Inductionopen allclose all
Route:
epicutaneous, occlusive
Vehicle:
water
Concentration / amount:
For the determination of a non-irritating concentration: 0.1, 1.0, 4.0, 20.0 and 100.0% w/v
Dermal induction: 4% w/v
Challenge: 1% w/v
Challengeopen allclose all
Route:
epicutaneous, occlusive
Vehicle:
water
Concentration / amount:
For the determination of a non-irritating concentration: 0.1, 1.0, 4.0, 20.0 and 100.0% w/v
Dermal induction: 4% w/v
Challenge: 1% w/v
No. of animals per dose:
20 for treated group
10 for controls
Positive control substance(s):
no

Results and discussion

Any other information on results incl. tables

Determination of a non-irritating concentration

Exposure of guinea pig skin to 100 or 20% w/v test substance resulted in moderate erythema and very light to light edema. At 4% w/v, the animals showed light / clearly defined erythema, and in one animal very light edema. There were no signs of irritation at 1 or 0.2% w/v.

The doses of 4 and 1% w/v were therefore selected for the induction and challenge phases, respectively.

Dermal induction phase

During the induction phase (Days 1 - 15), animals presented light to clearly defined erythema and very light edema. In the control group, no effects were seen on the treated skin.

Challenge phase

24 and 48 h after the occlusive bandage was removed, no effects were observed in any animals of the treated or control groups.

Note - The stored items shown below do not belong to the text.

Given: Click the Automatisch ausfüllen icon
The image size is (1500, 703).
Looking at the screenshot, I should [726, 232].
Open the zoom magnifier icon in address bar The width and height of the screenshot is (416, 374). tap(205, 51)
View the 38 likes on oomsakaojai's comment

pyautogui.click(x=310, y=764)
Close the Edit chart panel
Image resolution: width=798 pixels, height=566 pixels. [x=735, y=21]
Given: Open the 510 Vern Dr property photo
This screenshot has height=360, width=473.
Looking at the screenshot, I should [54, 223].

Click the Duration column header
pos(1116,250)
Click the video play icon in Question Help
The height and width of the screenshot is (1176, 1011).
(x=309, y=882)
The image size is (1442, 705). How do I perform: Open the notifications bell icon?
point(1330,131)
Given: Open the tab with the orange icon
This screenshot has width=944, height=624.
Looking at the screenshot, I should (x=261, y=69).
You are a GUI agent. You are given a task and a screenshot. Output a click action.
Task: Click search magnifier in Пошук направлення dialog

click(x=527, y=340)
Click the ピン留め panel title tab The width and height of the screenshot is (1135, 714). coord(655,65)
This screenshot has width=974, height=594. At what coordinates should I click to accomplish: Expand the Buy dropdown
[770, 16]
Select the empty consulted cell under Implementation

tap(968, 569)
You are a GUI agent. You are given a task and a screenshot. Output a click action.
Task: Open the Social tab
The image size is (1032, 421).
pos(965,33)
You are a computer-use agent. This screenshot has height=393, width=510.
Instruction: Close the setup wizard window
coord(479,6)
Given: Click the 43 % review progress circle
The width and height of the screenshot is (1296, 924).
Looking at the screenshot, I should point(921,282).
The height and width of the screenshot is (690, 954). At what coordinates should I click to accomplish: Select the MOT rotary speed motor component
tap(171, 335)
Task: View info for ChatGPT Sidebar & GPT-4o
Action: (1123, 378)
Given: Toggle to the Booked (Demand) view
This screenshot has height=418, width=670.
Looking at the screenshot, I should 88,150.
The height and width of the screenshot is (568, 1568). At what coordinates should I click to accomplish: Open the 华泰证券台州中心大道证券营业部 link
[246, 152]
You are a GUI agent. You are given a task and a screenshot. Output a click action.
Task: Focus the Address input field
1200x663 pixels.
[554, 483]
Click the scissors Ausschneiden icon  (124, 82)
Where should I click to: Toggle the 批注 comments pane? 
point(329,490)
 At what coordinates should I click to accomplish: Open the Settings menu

Clinical signs and bodyweight

During the main test, there were no signs of toxicity and bodyweight gain of the test animals was comparable to that of controls.

Applicant's summary and conclusion

Interpretation of results:
not sensitising
Remarks:
Migrated information Criteria used for interpretation of results: EU
Conclusions:
Under the conditions of the Buehler test, the substance is considered to be non-sensitizing.
Executive summary:

An OECD guideline study was conducted to determine the sensitising potential of the read-across substance C16 TMAC (active ingredient 30%) in guinea-pigs according to the Buehler method. A pre-test was conducted to determine the non-irritating concentrations to use in the main study. During the induction phase (Days 1-15), the test animals were exposed to 0.5 mL of the test substance at 4% w/v via an occlusive bandage placed on the shaved skin of the left flank. After 6 hours, the bandage was removed and the skin was washed with warm tap water. Observations of the treated skin were made approximately 24 hours later. On Day 29, the test and control animals were exposed to 0.5 mL of the test substance at 1% w/v via an occlusive bandage placed on the shaved skin of the right flank. On Days 30 and 31, a macroscopic evaluation of the treated skin was made and animal bodyweights were recorded. During the dermal induction phase (Days 1-5), animals presented light to clearly defined erythema and very light edema. In the control group, no effects were seen on the treated skin. In the challenge phase, 24 and 48 hours after the occlusive bandage was removed, no effects were observed in any animals of the treated or control groups. During the main test, there were no signs of toxicity and bodyweight gain of the test animals were comparable to that of the controls. Under the conditions of the test, the substance was considered to be non-sensitising (Bury D, 1994).